* What this task involves *
Please reproduce all entries word for word, leaving every image behind.

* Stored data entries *
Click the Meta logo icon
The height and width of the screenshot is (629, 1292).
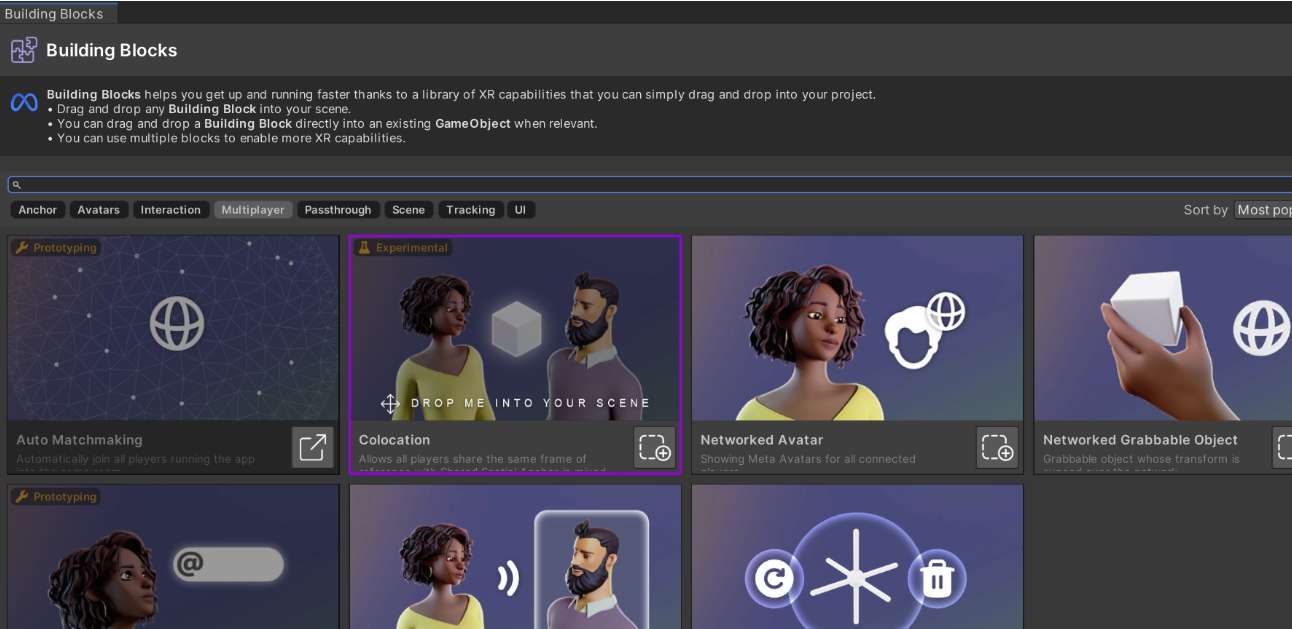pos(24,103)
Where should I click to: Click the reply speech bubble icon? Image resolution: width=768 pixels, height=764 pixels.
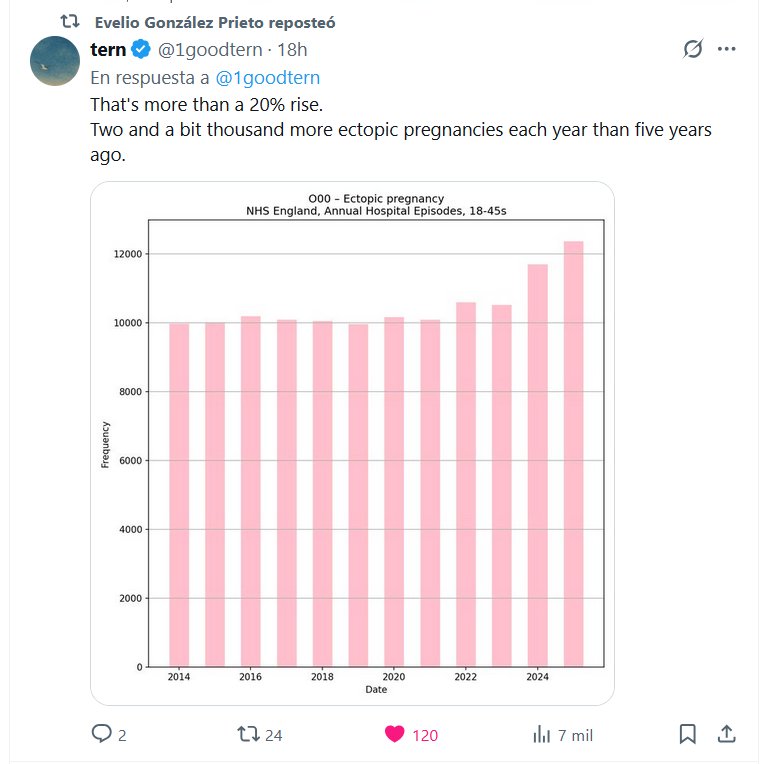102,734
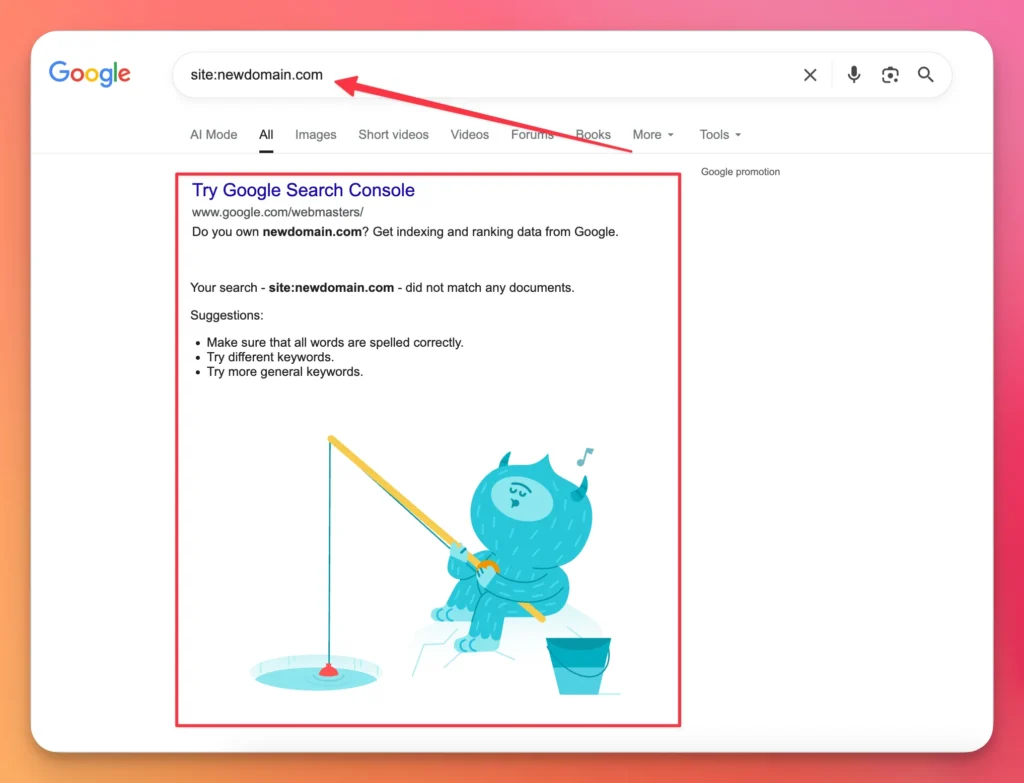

* Answer space *
Click the Meta logo icon
The height and width of the screenshot is (629, 1292).
pos(24,103)
Where should I click to: Click the reply speech bubble icon? Image resolution: width=768 pixels, height=764 pixels.
102,734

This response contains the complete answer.